Explora ahora este asunto tan importante.
Conviene comprobar por experiencia propia cómo formulamos objetivos y cómo, a pesar de tal propósito y con el transcurrir del tiempo, estas metas no se alcanzan… 
¿Qué está ocurriendo en realidad? ¿Es posible formular algún objetivo acerca de algo que realmente queremos lograr y alcanzarlo? Si decimos por ejemplo: -Voy a adelgazar o a dejar el tabaco. ¿Cómo es que en la mayoría de los casos esta meta inicial no es alcanzada? ¿Dónde estamos fallando o dónde nos equivocamos al formular esa meta? Observa cómo muchas veces cuando yo te hablo tú no me escuchas.
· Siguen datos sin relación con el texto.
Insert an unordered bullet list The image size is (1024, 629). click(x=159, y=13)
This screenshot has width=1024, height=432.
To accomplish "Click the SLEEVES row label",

Tu mente se distrae con muchos pensamientos, imágenes y emociones de diversa índole, que van y vienen. Es decir, una parte de tu mente me escucha atenta, mientras otra parte inatenta está más interesada en otras cosas que no tienen nada que ver con lo que exploramos ahora aquí.

Nuestro yo más mezquino

Cuando los contenidos del inconsciente son integrados y asumidos en el consciente, se va conformando la individualidad, el Self (el Uno) como Jung define a la propia individuación. En este proceso de individuación de la psicología de Carl Gustav Jung se tiende hacia el centro superior de la psique, es decir, al Sí-Mismo.
Para ello, el Yo, nuestra conciencia o consciencia, va ampliando su autoconocimiento e integrando los diversos arquetipos que configurarán su personalidad total. Esto presupone la multiplicidad del yo o sub-personalidades, que era como Jung definía a ese lado plural y no singular del individuo.